**Work instruction**
Using the string "agent" as the key, pull each matching line out of the records below.
--- Recorded data ---
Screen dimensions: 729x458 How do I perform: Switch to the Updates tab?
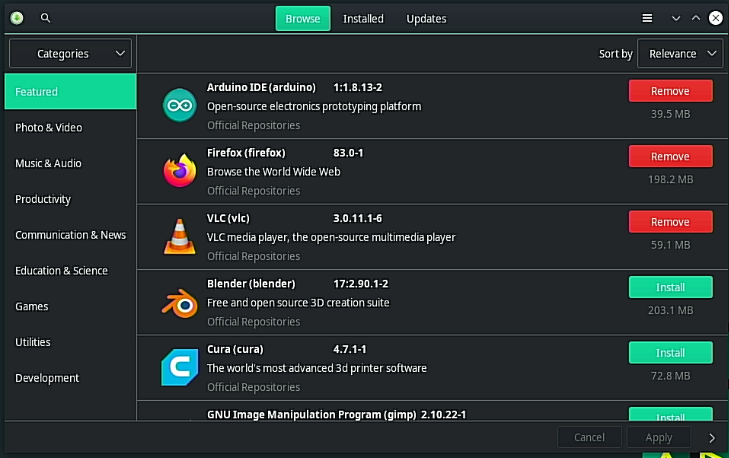coord(426,19)

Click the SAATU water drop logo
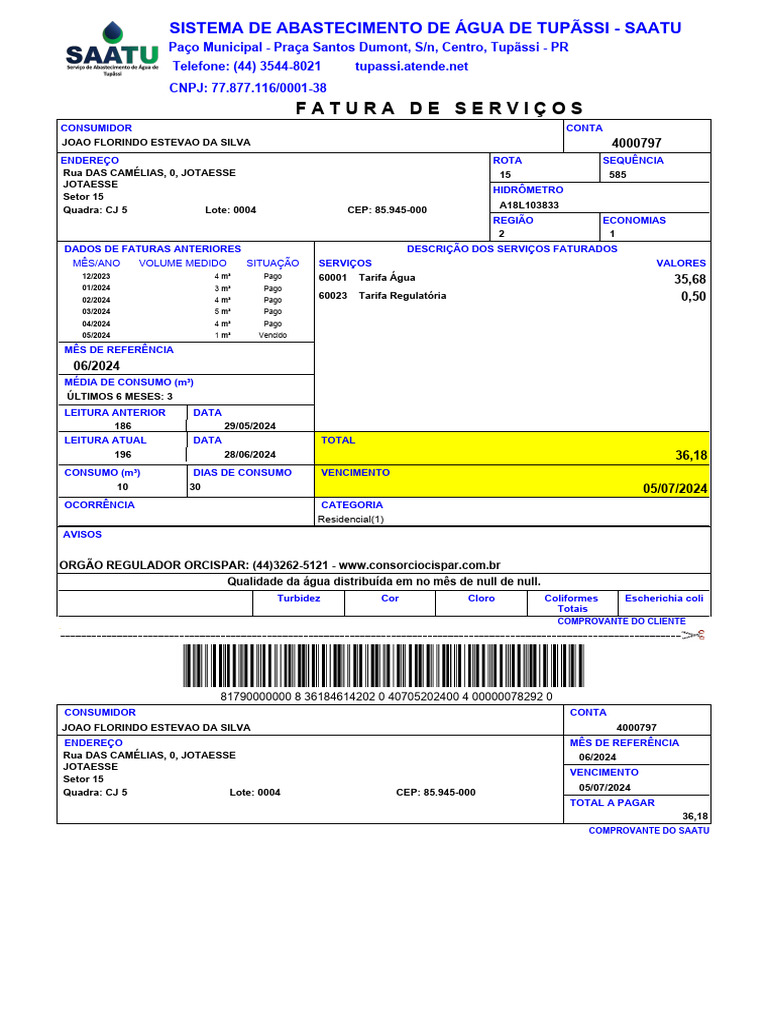[x=112, y=50]
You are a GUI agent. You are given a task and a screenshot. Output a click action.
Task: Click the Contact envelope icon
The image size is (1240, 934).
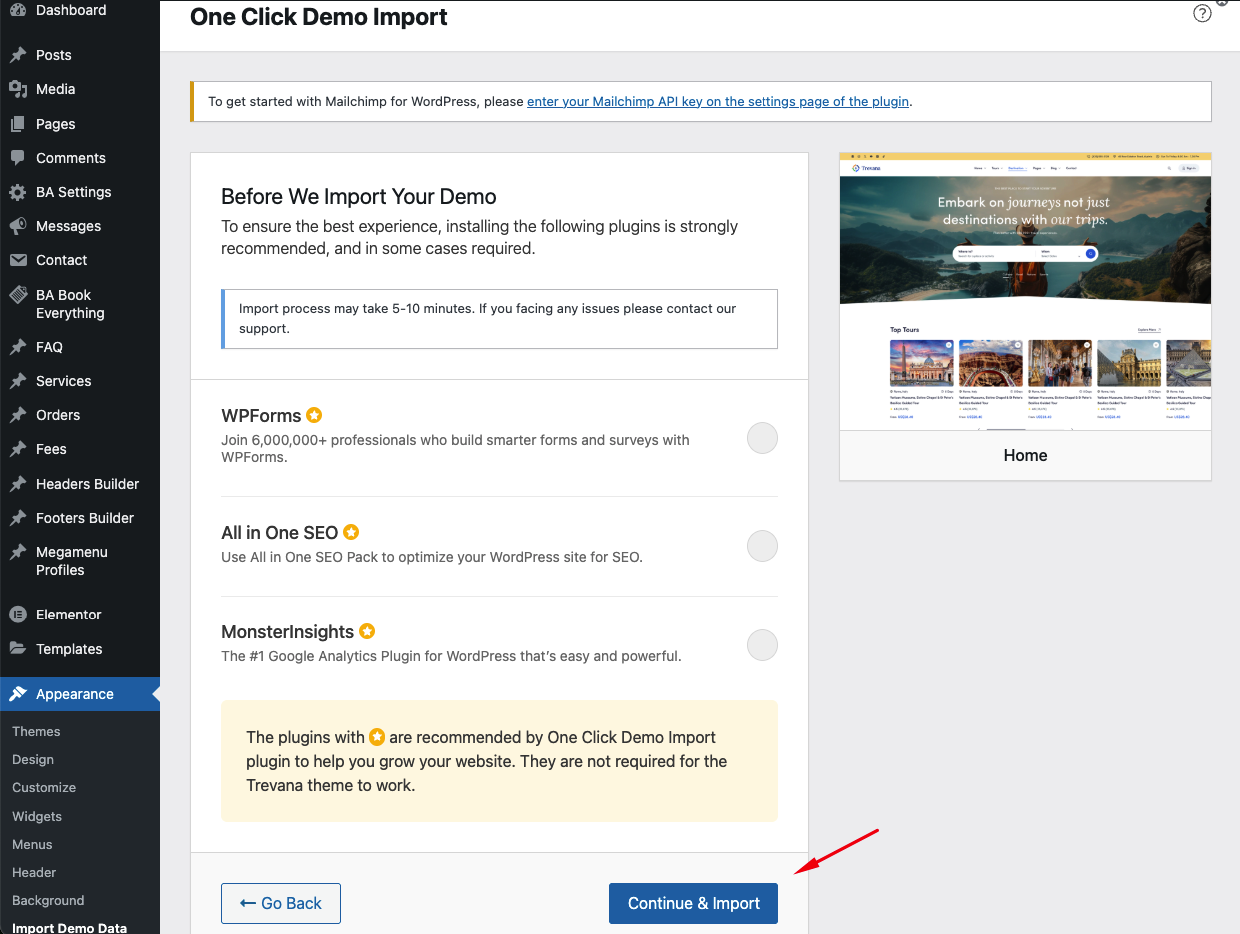click(x=18, y=260)
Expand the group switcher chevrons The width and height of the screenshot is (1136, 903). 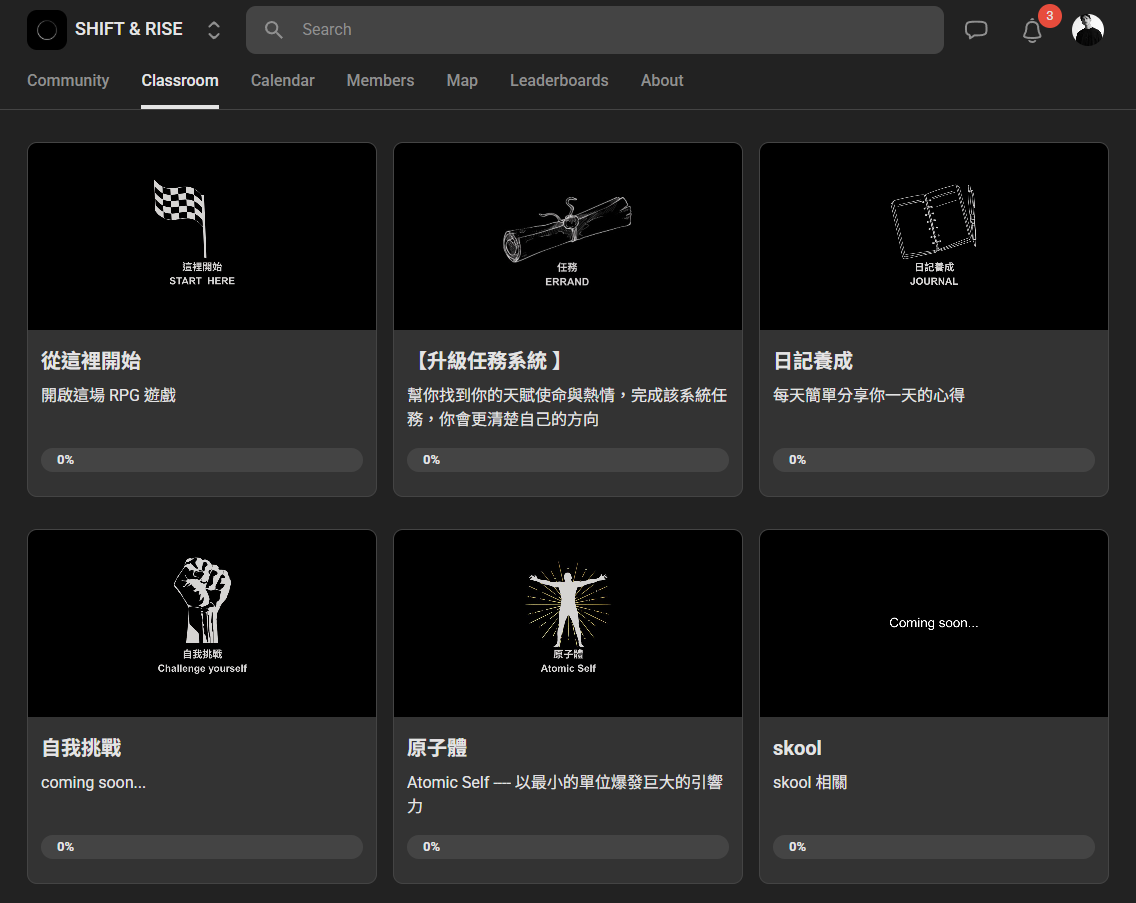(x=214, y=30)
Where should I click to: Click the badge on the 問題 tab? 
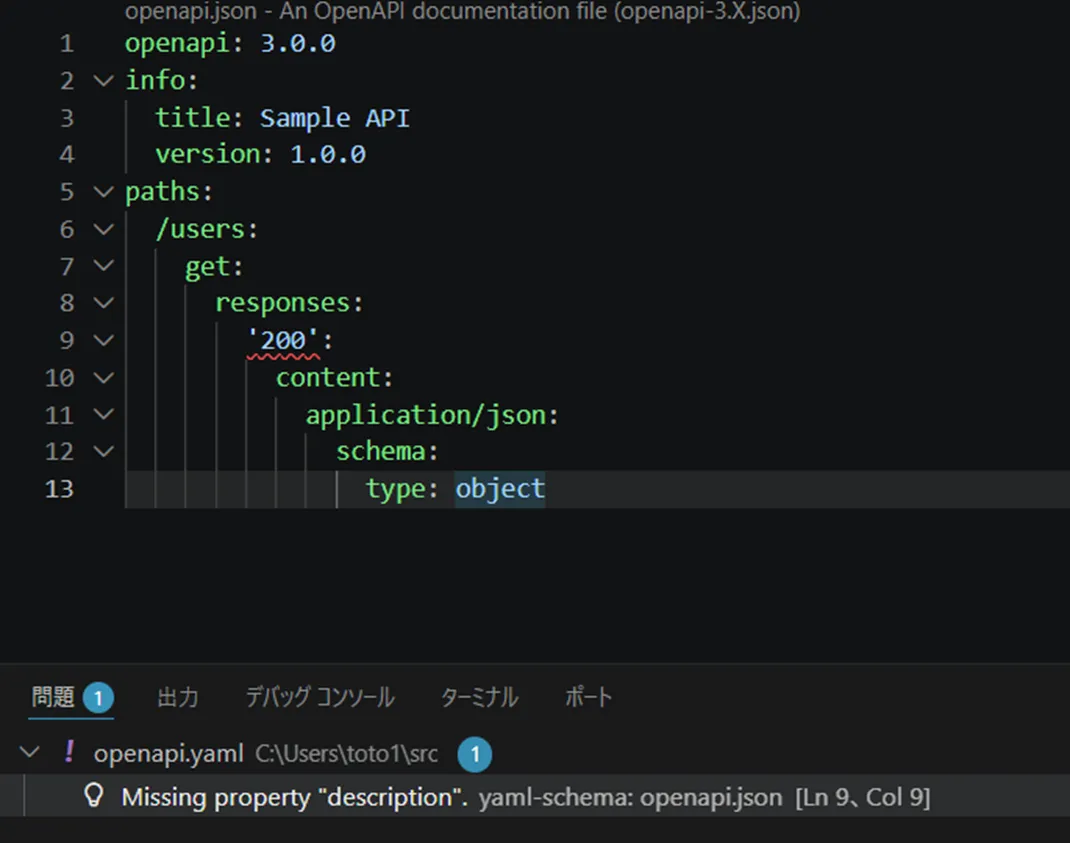point(98,697)
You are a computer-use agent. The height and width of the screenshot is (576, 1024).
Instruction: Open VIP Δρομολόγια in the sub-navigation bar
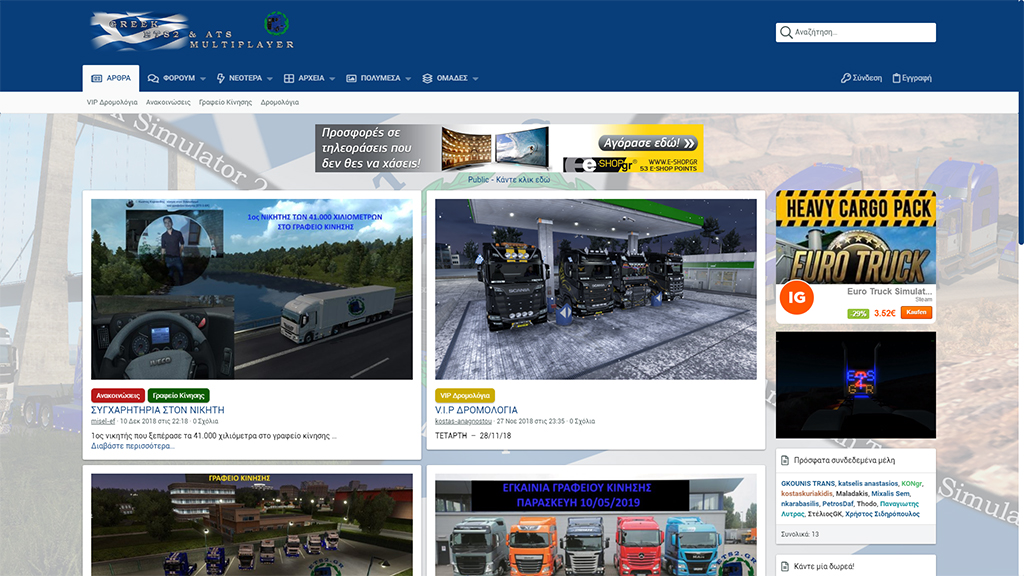tap(112, 102)
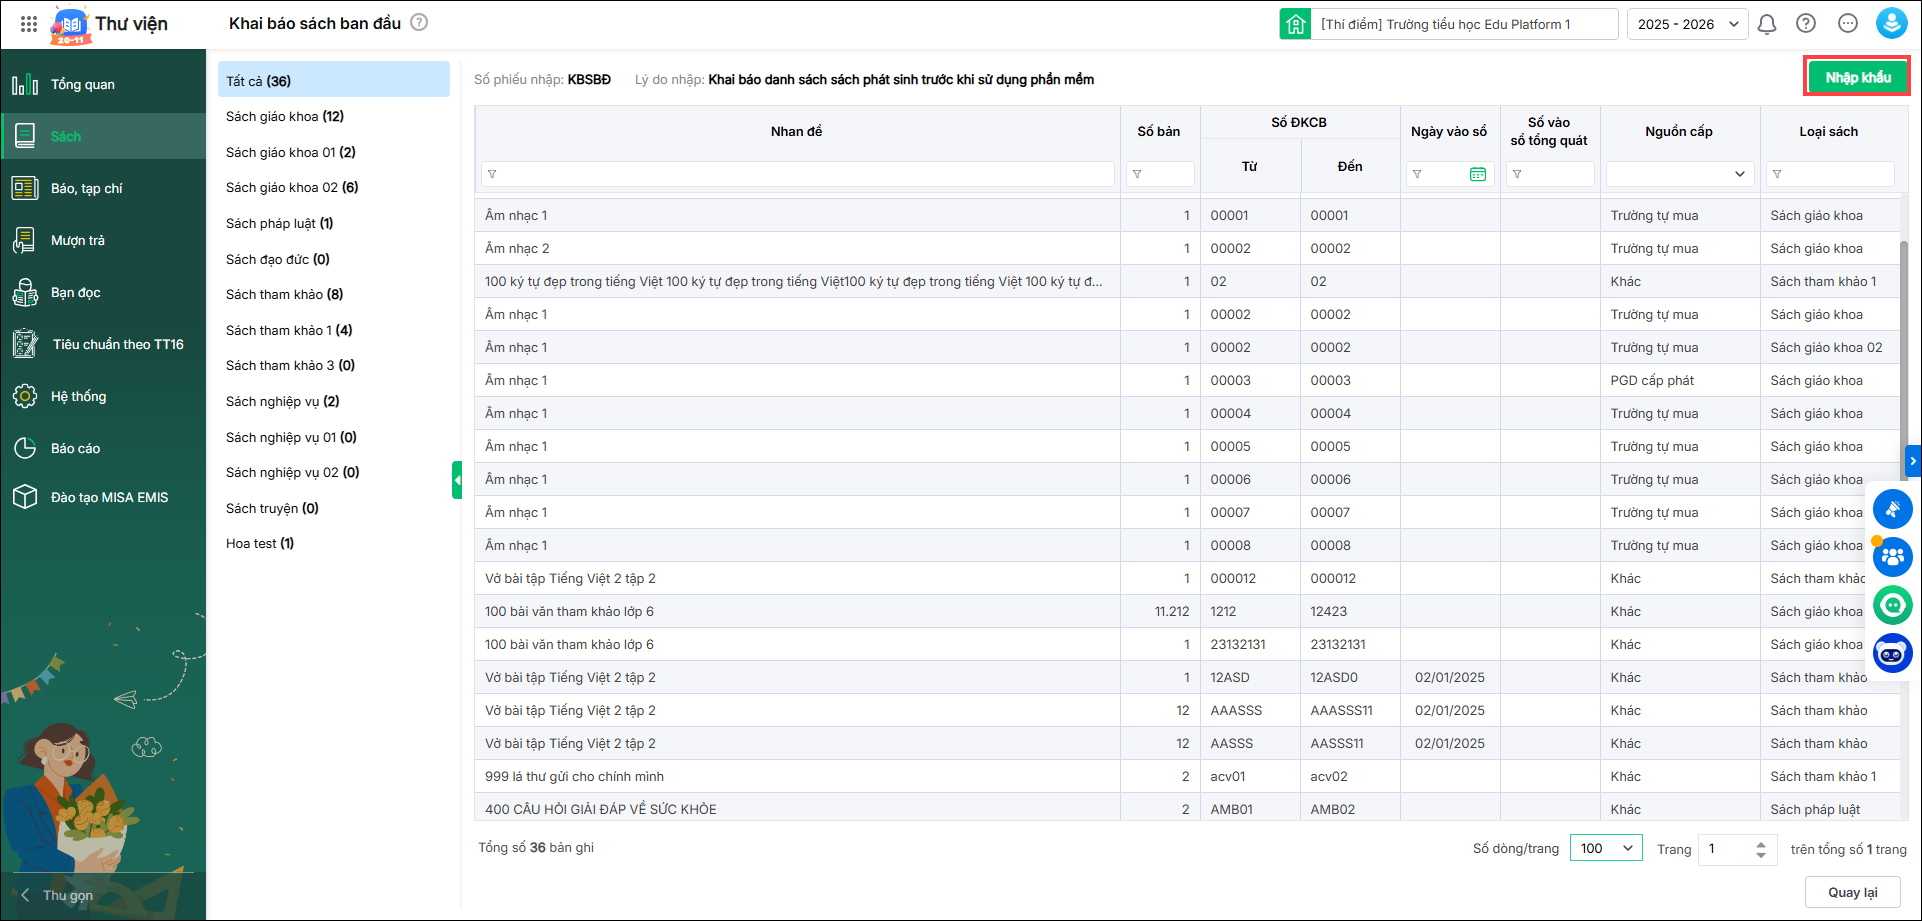1922x921 pixels.
Task: Expand the school year 2025 - 2026 dropdown
Action: click(1688, 24)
---
**The completed task**
You are a GUI agent. You are given a task and a screenshot. Output a click action.
You are a computer-use agent. The height and width of the screenshot is (576, 1024).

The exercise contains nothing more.